Study: Titled “Climbing behavior in extant crocodiles”

The researchers from University of Tennessee, USA studied the tree-climbing and basking behavior in reptiles, under the title, “Climbing behavior in extant crocodiles”. They noticed crocodilian species on three continents viz. Australia, Africa and North America and examined previous studies and anecdotal observations.

  • Crocodiles are known for impressive speed and agility around the water. As stated by new study, they are also capable of climbing trees. 
As per the study titled “Climbing behavior in extant crocodiles”

The scientists confirmed that four different crocodile species – found in Australia, Africa and the Americas – are all able to climb, some as high as 4m, where they were observed basking in trees.

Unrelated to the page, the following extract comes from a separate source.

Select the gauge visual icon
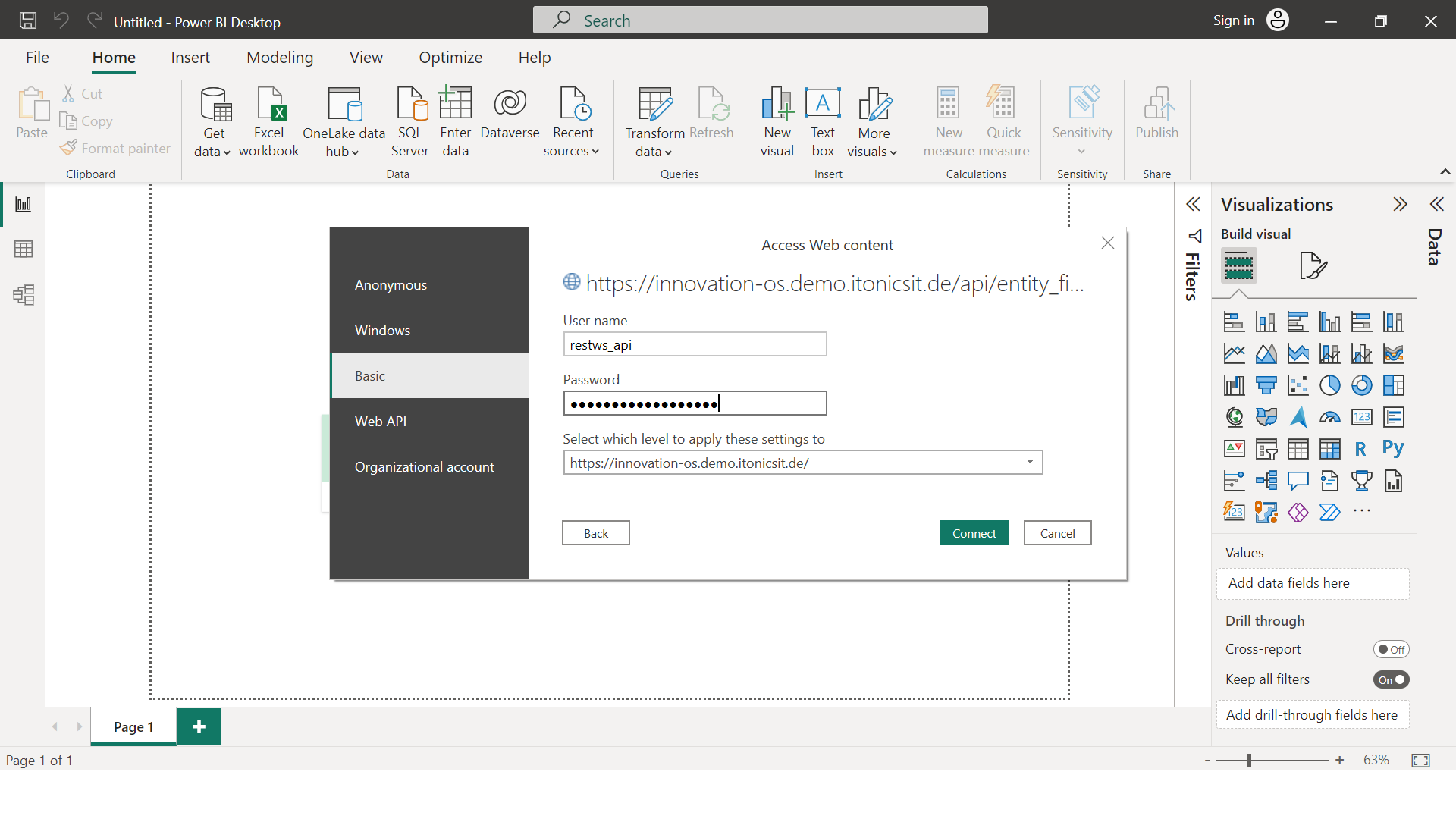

  • These species that are able to climb trees can go as high as 4m. Their abilities also vary by size. Those small and lightweight crocs, 1.5m long, can climb the highest branches. Those heavier in weight can be found in lower branches, cannot go as high as 1m above water.
  • It was found that crocodiles developed the agility to climb trees to laze under the sun and to survey their surroundings against possible threats or for possible food.
  • The Australian freshwater crocodiles can actually climb steep slopes along riverbanks up to 1.8 m.
  • In North America, the team saw crocodiles up to 1 meter long lounging on the aerial roots and low branches of mangrove trees during the day.
  • The most commonly observed climbers were the slender-snouted crocodiles of Central Africa. Some African crocodiles roosted as high as 3m above the surface of rivers.

Crocodiles lack the toe and foot structure that would be expected of a climber. Though, smaller and juvenile crocodiles in particular were observed climbing vertically while larger ones tended to climb angled trunks and branches, all of which is a measure of the reptiles’ spectacular agility.

Researchers believe that the tree climbing and basking are driven by two conditions: thermo-regulation and surveillance of habitat. 

Note: People who spend time around crocodiles have known about the climbing ability for decades. Though, this study is the first to thoroughly examine the climbing and basking behavior.